What you will do
Which lines of the data contain the string "size"? Copy every one.
----------------
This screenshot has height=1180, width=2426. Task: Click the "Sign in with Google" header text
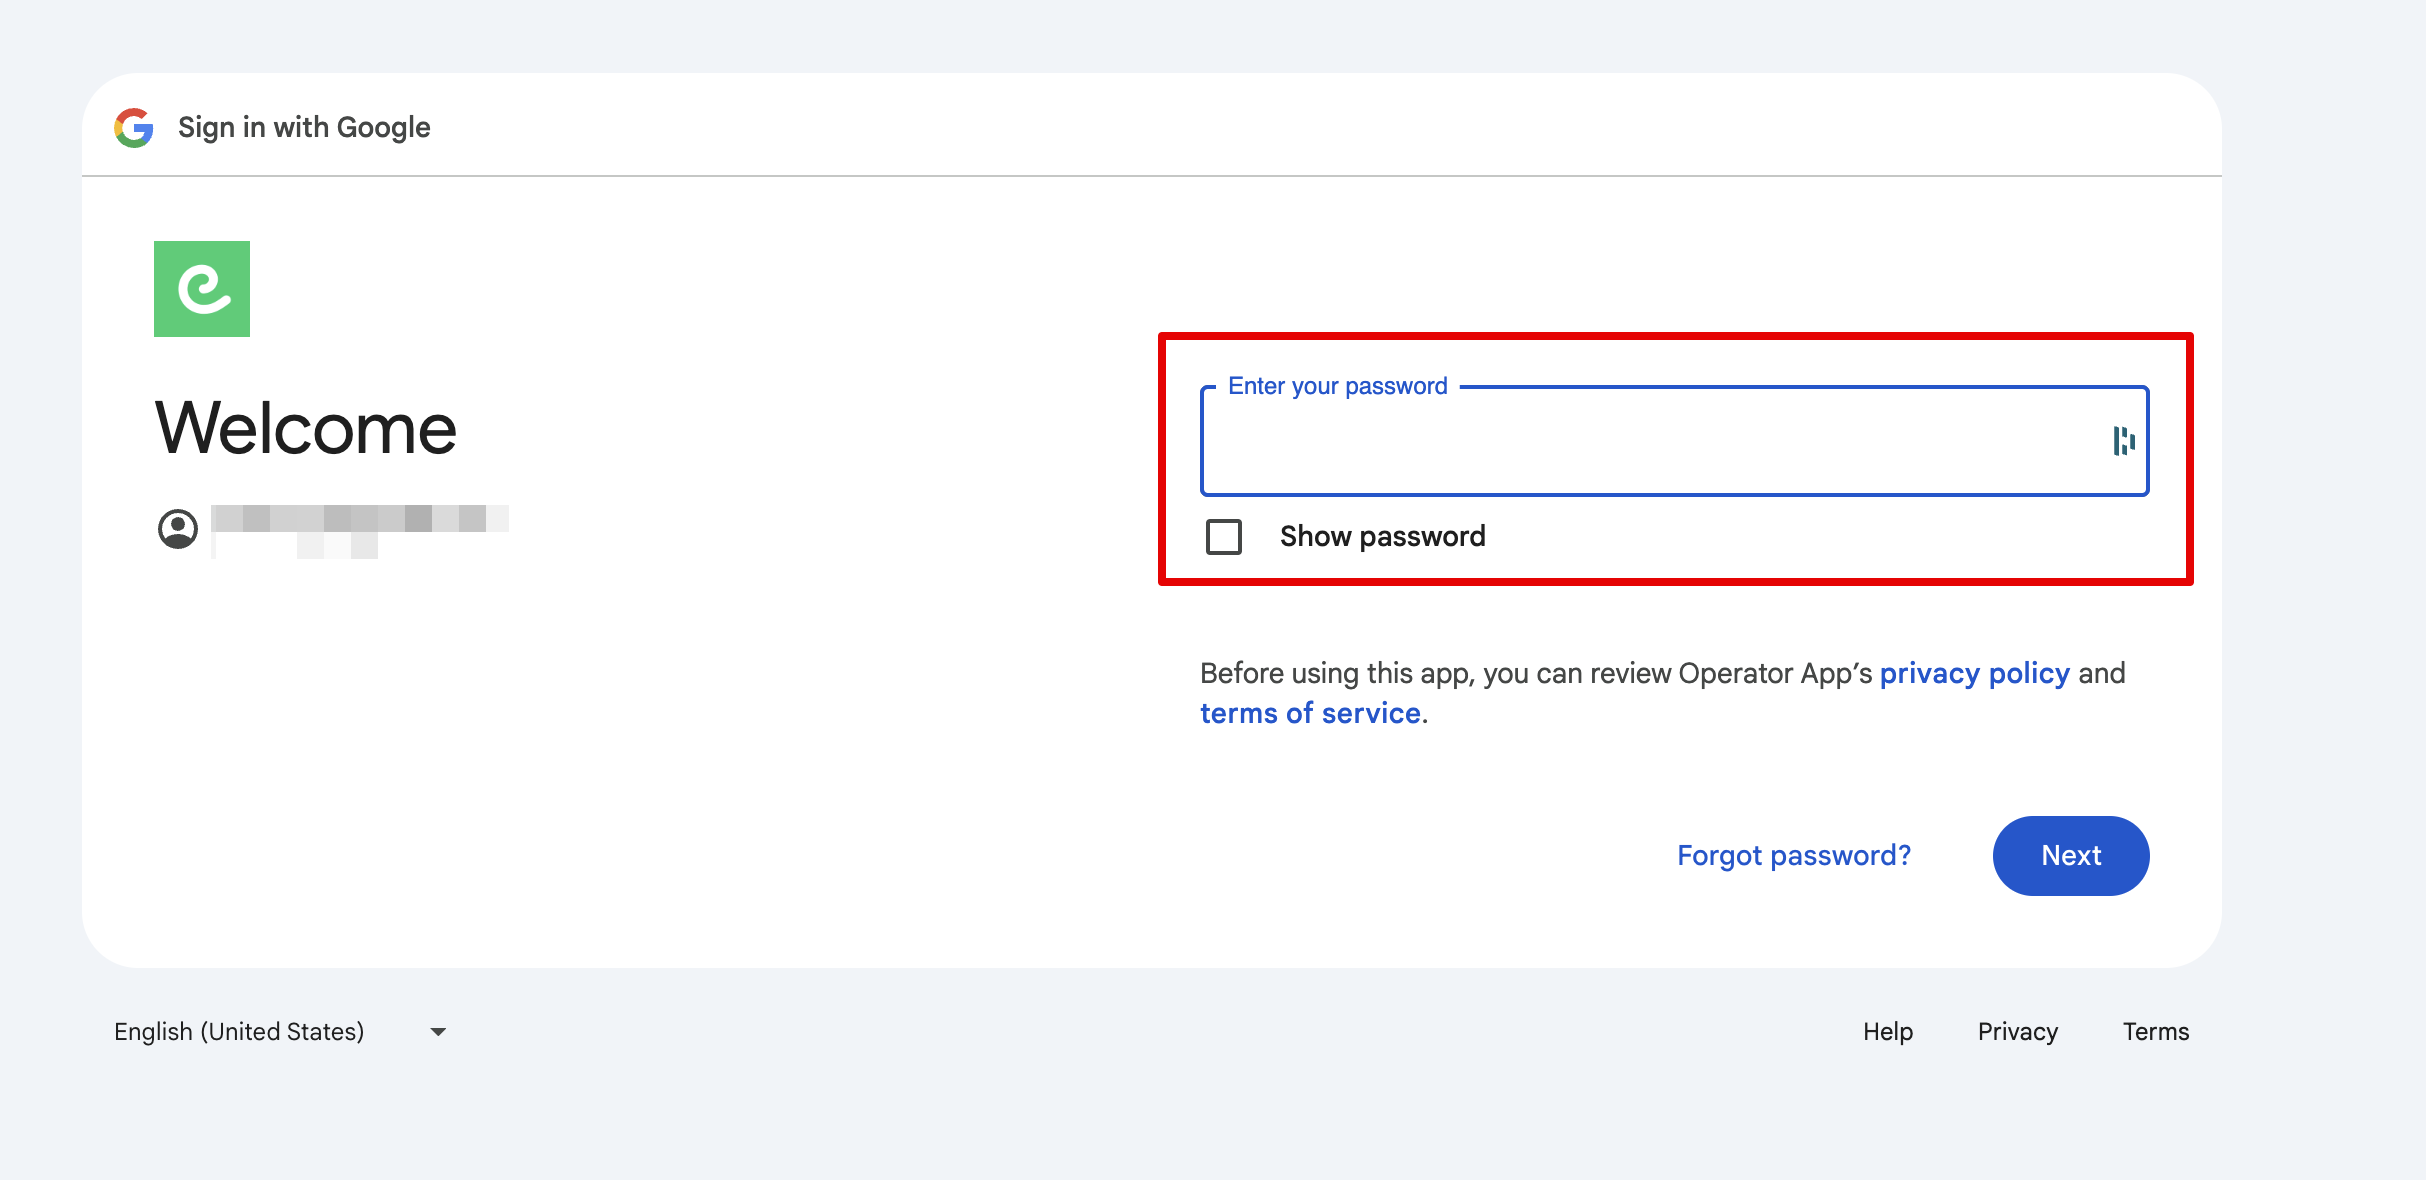pos(304,128)
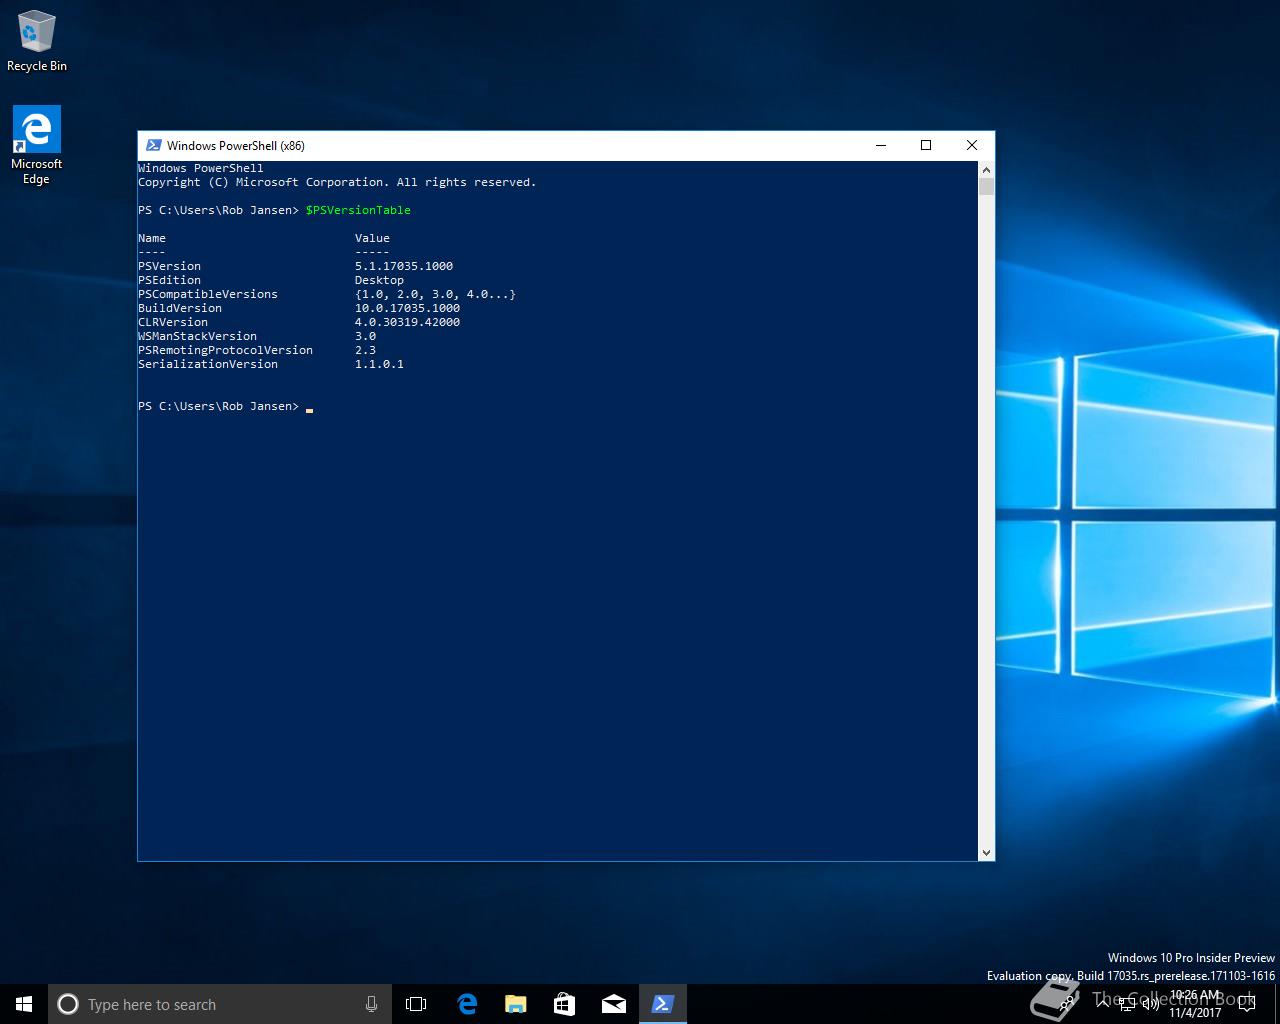The height and width of the screenshot is (1024, 1280).
Task: Maximize the Windows PowerShell window
Action: 926,146
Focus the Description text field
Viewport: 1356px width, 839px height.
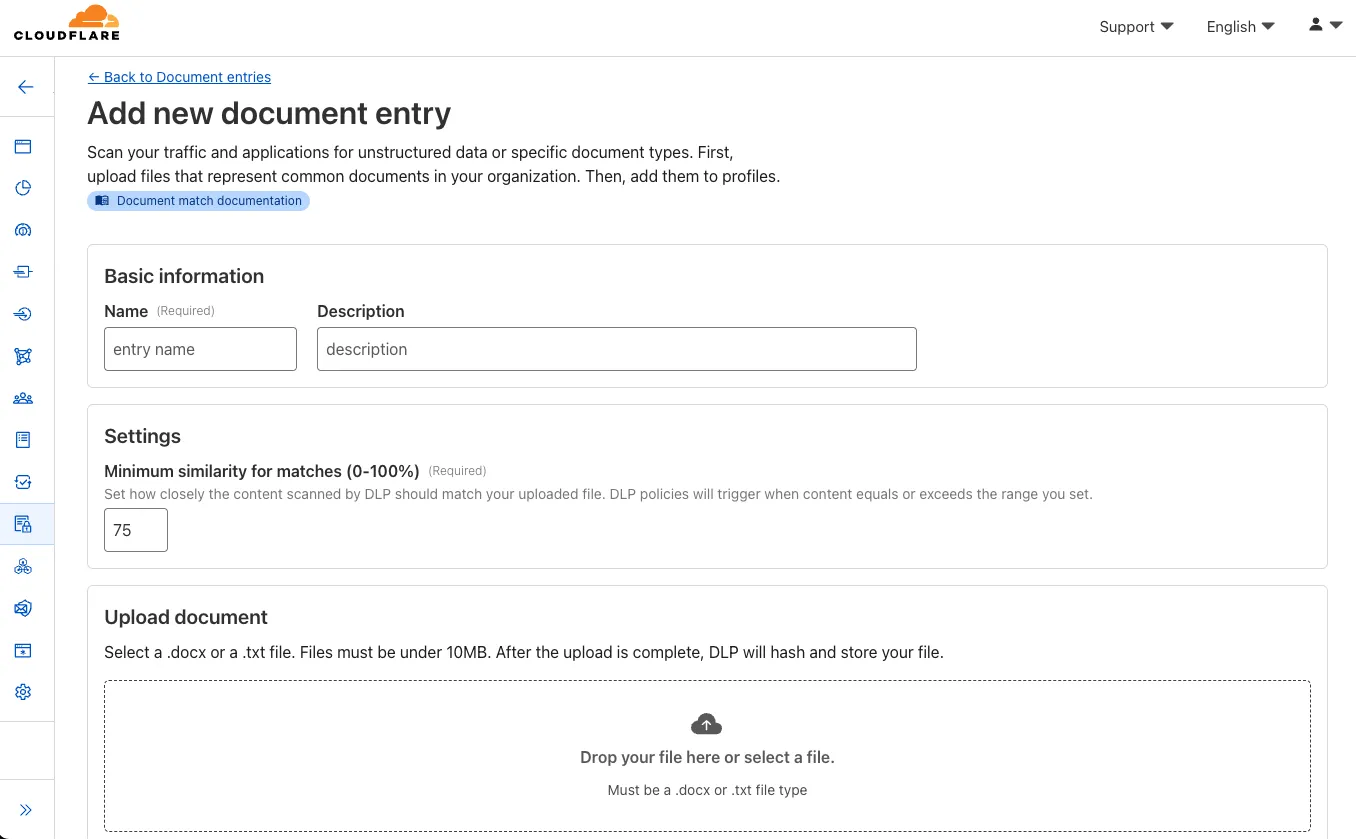[616, 349]
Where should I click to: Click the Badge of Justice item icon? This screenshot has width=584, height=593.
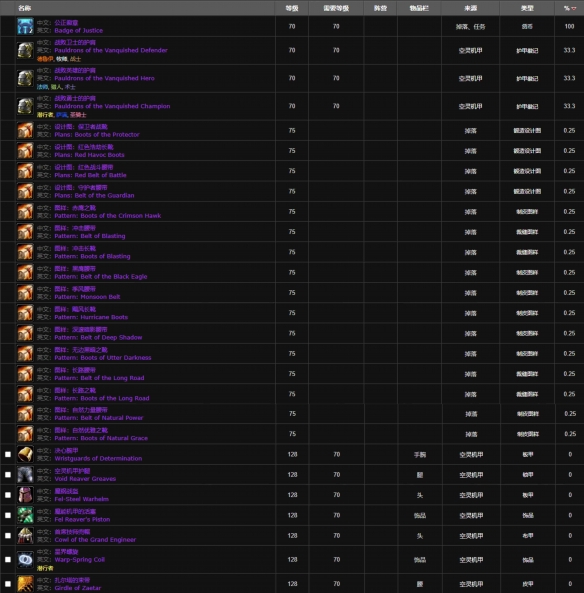[x=25, y=26]
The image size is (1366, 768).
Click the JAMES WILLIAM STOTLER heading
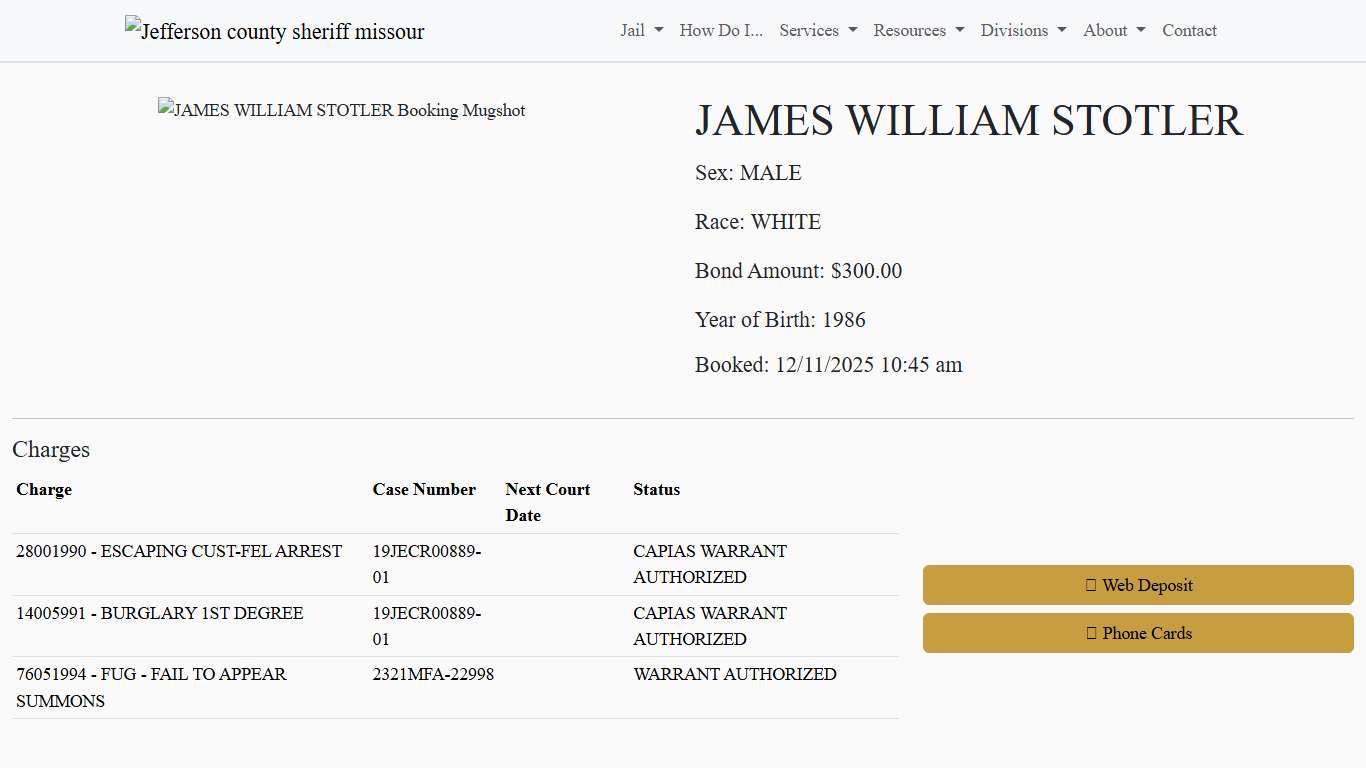tap(969, 120)
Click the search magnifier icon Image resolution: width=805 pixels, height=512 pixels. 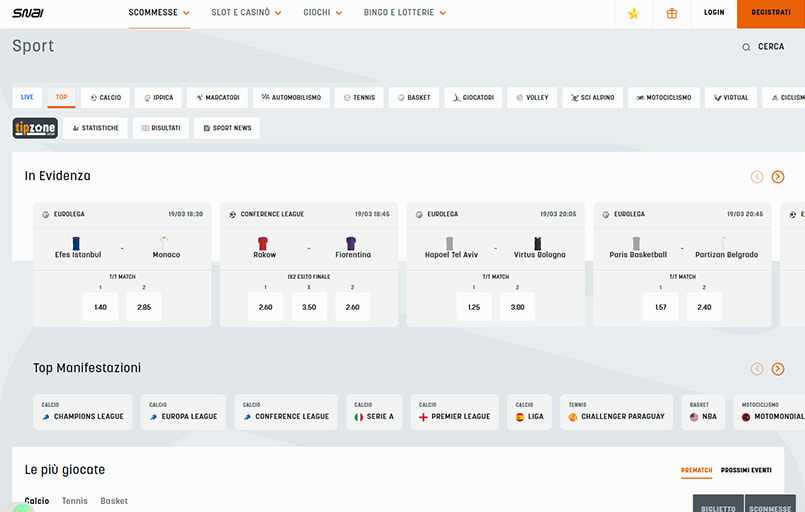pos(746,47)
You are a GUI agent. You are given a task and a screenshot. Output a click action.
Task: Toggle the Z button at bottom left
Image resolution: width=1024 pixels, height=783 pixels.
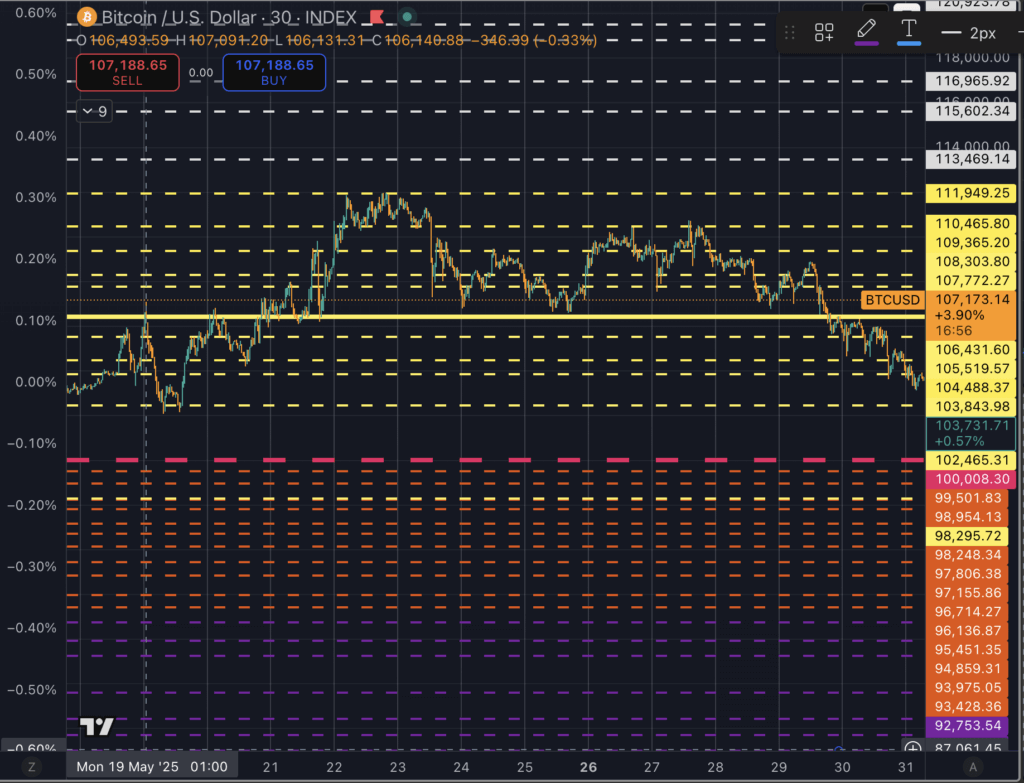(x=32, y=767)
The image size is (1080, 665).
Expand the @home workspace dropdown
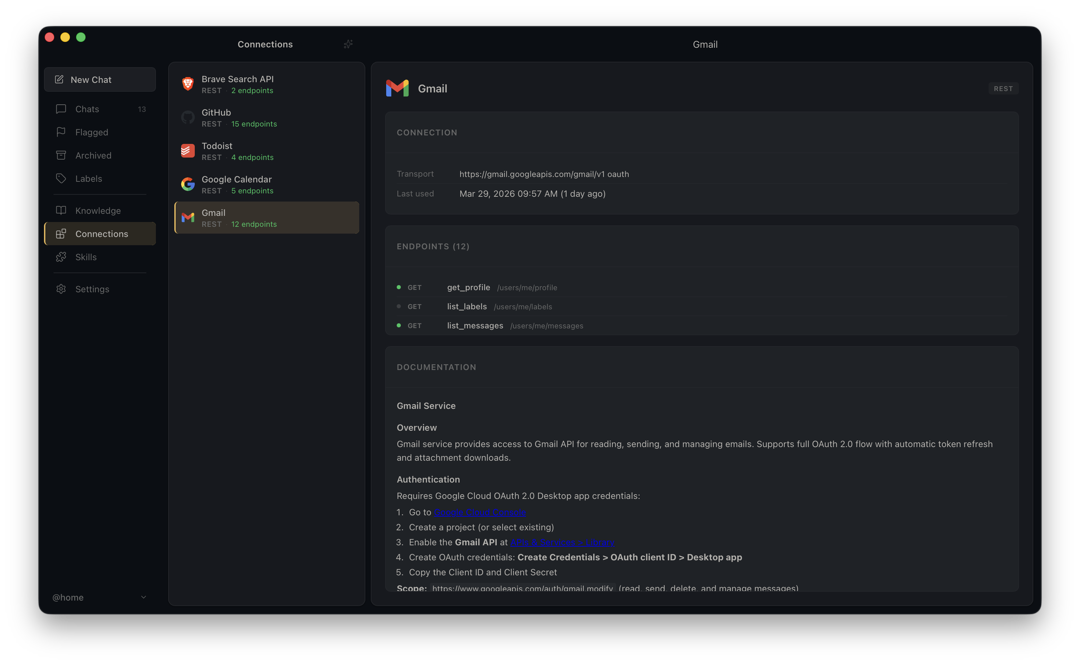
----------------
Answer space
The image size is (1366, 768).
The image size is (1080, 665).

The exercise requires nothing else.